**YOUR ASSIGNMENT**
Search the entries below for the line containing "Viewport: 536px width, 334px height."; from there to the end, return every line exactly and add nothing.

--- DATA EXCERPTS Enclosed Below ---

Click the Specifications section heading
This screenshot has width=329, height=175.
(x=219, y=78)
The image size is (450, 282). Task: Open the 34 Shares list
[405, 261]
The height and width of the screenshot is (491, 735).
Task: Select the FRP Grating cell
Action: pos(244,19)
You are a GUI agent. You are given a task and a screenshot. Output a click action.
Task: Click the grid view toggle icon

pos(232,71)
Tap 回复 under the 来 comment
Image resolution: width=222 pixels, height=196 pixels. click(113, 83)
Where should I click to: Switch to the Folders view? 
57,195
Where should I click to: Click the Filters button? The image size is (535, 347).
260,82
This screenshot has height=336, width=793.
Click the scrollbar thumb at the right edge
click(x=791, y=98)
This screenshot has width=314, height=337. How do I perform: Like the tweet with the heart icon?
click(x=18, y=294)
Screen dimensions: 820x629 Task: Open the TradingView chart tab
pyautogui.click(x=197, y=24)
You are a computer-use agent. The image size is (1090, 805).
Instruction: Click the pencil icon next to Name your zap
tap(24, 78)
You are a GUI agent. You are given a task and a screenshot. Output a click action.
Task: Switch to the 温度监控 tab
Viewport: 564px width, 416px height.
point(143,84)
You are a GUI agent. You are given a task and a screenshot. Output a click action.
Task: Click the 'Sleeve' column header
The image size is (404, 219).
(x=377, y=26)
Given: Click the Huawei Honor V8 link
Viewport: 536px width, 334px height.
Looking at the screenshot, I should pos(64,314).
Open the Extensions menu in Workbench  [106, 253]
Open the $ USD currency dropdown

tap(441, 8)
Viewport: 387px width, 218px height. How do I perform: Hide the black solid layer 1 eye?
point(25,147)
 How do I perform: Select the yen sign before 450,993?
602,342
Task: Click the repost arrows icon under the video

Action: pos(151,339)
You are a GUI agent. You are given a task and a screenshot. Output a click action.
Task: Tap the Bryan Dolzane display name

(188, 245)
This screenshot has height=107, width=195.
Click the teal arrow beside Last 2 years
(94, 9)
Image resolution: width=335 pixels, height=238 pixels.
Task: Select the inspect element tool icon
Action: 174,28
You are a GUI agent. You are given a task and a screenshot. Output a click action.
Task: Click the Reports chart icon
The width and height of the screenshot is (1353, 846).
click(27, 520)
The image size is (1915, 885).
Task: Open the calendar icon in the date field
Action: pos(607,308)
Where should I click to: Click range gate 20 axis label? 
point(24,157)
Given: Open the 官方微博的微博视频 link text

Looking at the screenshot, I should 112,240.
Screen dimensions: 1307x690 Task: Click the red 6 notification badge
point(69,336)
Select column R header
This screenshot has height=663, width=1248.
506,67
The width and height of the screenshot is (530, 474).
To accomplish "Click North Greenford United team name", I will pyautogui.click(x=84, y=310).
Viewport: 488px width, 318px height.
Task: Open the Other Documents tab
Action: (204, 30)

--- End of Enclosed DATA EXCERPTS ---

**YOUR RESPONSE**
Viewport: 536px width, 334px height.
Looking at the screenshot, I should pos(64,314).
Open the Extensions menu in Workbench  [106, 253]
Open the $ USD currency dropdown

tap(441, 8)
Viewport: 387px width, 218px height. How do I perform: Hide the black solid layer 1 eye?
point(25,147)
 How do I perform: Select the yen sign before 450,993?
602,342
Task: Click the repost arrows icon under the video

Action: pos(151,339)
You are a GUI agent. You are given a task and a screenshot. Output a click action.
Task: Tap the Bryan Dolzane display name

(188, 245)
This screenshot has height=107, width=195.
Click the teal arrow beside Last 2 years
(94, 9)
Image resolution: width=335 pixels, height=238 pixels.
Task: Select the inspect element tool icon
Action: 174,28
You are a GUI agent. You are given a task and a screenshot. Output a click action.
Task: Click the Reports chart icon
The width and height of the screenshot is (1353, 846).
click(27, 520)
The image size is (1915, 885).
Task: Open the calendar icon in the date field
Action: pos(607,308)
Where should I click to: Click range gate 20 axis label? 
point(24,157)
Given: Open the 官方微博的微博视频 link text

Looking at the screenshot, I should 112,240.
Screen dimensions: 1307x690 Task: Click the red 6 notification badge
point(69,336)
Select column R header
This screenshot has height=663, width=1248.
506,67
The width and height of the screenshot is (530, 474).
To accomplish "Click North Greenford United team name", I will pyautogui.click(x=84, y=310).
Viewport: 488px width, 318px height.
Task: Open the Other Documents tab
Action: (204, 30)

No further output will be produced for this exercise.